Goal of the exercise:
Lay out the rows from the start through the line containing "Click the Godnattsagor" as a two-column CSV with the headers text and answer. Give one CSV line per row, put each field in quotes, and turn any line breaks inside a field into spaces.

######

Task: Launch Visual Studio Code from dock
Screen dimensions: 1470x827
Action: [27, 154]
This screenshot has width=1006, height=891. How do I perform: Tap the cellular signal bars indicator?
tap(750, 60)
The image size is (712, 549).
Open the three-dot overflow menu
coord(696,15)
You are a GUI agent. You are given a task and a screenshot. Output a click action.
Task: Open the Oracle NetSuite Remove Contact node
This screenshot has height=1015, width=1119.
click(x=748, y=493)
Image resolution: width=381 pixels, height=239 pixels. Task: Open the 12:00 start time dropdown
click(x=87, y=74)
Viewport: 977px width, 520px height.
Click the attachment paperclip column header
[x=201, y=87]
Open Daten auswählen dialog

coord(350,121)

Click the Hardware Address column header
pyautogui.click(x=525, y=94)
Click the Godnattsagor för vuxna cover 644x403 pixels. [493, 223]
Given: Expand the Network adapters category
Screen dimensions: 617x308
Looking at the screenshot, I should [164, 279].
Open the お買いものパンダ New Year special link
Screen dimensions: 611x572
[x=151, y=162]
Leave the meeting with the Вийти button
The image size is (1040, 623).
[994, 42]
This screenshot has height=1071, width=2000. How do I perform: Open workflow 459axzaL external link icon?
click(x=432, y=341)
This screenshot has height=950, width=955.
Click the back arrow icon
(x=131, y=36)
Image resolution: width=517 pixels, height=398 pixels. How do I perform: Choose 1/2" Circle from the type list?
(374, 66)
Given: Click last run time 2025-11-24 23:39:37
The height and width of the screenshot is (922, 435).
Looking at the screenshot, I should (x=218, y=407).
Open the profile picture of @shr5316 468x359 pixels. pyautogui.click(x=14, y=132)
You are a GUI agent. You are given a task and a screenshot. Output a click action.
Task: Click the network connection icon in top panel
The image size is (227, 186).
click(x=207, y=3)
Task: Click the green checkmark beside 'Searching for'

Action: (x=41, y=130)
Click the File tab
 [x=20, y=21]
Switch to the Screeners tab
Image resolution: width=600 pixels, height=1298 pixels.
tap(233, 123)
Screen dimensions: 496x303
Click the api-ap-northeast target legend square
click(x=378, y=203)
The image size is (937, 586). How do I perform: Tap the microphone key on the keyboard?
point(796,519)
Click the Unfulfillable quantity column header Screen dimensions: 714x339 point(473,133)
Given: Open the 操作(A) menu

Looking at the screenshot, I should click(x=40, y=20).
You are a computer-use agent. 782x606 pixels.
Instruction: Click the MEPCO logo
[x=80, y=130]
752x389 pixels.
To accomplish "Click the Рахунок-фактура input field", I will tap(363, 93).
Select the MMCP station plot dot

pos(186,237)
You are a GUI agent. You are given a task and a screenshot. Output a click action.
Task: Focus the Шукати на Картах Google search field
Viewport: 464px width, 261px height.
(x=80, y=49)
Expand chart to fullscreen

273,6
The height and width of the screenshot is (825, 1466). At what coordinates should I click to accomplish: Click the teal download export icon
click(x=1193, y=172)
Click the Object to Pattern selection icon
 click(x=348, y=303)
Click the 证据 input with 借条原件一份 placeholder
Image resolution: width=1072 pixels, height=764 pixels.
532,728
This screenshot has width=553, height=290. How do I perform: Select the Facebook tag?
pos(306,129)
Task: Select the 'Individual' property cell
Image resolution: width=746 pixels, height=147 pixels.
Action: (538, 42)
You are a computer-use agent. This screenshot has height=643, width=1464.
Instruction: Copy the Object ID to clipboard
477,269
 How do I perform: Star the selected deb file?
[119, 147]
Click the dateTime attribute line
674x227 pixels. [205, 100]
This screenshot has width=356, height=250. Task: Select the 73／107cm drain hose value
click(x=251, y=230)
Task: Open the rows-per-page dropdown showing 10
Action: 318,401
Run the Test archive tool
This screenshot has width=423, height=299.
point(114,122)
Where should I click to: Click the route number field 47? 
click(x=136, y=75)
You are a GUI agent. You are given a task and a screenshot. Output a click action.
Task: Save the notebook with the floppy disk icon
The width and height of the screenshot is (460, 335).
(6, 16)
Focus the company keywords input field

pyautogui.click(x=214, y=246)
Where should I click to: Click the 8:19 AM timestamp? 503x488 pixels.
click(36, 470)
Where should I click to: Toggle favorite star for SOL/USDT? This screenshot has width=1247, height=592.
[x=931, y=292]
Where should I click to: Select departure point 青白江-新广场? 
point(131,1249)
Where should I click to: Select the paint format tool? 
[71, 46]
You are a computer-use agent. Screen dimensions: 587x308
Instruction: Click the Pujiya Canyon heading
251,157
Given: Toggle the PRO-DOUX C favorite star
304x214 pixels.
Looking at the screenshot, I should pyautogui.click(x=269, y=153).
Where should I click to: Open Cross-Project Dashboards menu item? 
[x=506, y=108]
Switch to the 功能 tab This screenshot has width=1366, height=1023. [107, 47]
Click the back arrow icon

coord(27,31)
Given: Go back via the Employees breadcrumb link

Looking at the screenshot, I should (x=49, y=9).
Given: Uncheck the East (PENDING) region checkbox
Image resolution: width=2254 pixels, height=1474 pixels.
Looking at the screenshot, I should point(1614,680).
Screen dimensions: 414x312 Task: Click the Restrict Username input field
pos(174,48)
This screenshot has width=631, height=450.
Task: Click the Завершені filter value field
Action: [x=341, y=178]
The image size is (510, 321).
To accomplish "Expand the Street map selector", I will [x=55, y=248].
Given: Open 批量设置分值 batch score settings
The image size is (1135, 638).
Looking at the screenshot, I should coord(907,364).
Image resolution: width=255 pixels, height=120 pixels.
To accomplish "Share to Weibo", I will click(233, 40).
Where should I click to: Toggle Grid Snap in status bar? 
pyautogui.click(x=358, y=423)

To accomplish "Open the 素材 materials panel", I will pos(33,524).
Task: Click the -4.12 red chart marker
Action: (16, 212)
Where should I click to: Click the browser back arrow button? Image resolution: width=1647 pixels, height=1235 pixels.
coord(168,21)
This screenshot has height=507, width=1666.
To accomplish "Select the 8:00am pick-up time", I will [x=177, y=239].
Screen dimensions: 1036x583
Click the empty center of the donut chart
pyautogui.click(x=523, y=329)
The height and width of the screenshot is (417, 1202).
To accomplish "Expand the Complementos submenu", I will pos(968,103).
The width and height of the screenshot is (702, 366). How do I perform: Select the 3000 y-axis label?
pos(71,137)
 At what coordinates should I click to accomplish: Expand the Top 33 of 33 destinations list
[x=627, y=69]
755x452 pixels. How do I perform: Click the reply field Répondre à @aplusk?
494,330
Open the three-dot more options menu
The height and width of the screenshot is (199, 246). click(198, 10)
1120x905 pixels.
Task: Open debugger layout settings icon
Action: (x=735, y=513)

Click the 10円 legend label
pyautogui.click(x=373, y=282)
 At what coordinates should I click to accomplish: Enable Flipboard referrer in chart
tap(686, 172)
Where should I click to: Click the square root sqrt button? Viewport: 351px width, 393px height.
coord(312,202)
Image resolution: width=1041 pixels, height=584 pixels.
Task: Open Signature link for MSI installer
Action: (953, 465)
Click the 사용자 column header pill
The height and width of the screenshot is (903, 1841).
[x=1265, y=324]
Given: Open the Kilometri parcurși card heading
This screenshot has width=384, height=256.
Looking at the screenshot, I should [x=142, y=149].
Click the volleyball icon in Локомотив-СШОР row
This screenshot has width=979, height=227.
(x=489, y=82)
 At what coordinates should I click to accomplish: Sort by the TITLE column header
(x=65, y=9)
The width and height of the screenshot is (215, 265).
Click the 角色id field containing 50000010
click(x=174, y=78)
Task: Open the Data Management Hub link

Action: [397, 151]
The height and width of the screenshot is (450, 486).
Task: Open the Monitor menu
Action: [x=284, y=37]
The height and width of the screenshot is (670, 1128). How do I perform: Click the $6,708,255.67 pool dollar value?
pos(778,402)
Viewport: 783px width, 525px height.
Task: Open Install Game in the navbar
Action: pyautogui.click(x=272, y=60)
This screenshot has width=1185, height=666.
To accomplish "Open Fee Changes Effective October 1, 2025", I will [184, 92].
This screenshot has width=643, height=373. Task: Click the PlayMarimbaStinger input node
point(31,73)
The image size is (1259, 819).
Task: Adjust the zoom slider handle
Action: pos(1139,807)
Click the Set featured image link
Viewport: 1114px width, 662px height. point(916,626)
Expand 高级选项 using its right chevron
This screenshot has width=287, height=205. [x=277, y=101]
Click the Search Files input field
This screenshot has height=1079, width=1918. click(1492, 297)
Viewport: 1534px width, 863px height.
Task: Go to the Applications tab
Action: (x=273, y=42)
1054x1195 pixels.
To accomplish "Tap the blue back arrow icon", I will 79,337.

######

Answer for this exercise:
text,answer
"Task: Launch Visual Studio Code from dock Screen dimensions: 1470x827","Action: [27, 154]"
"This screenshot has width=1006, height=891. How do I perform: Tap the cellular signal bars indicator?","tap(750, 60)"
"The image size is (712, 549). Open the three-dot overflow menu","coord(696,15)"
"You are a GUI agent. You are given a task and a screenshot. Output a click action. Task: Open the Oracle NetSuite Remove Contact node This screenshot has height=1015, width=1119.","click(x=748, y=493)"
"Image resolution: width=381 pixels, height=239 pixels. Task: Open the 12:00 start time dropdown","click(x=87, y=74)"
"Viewport: 977px width, 520px height. Click the attachment paperclip column header","[x=201, y=87]"
"Open Daten auswählen dialog","coord(350,121)"
"Click the Hardware Address column header","pyautogui.click(x=525, y=94)"
"Click the Godnattsagor för vuxna cover 644x403 pixels.","[493, 223]"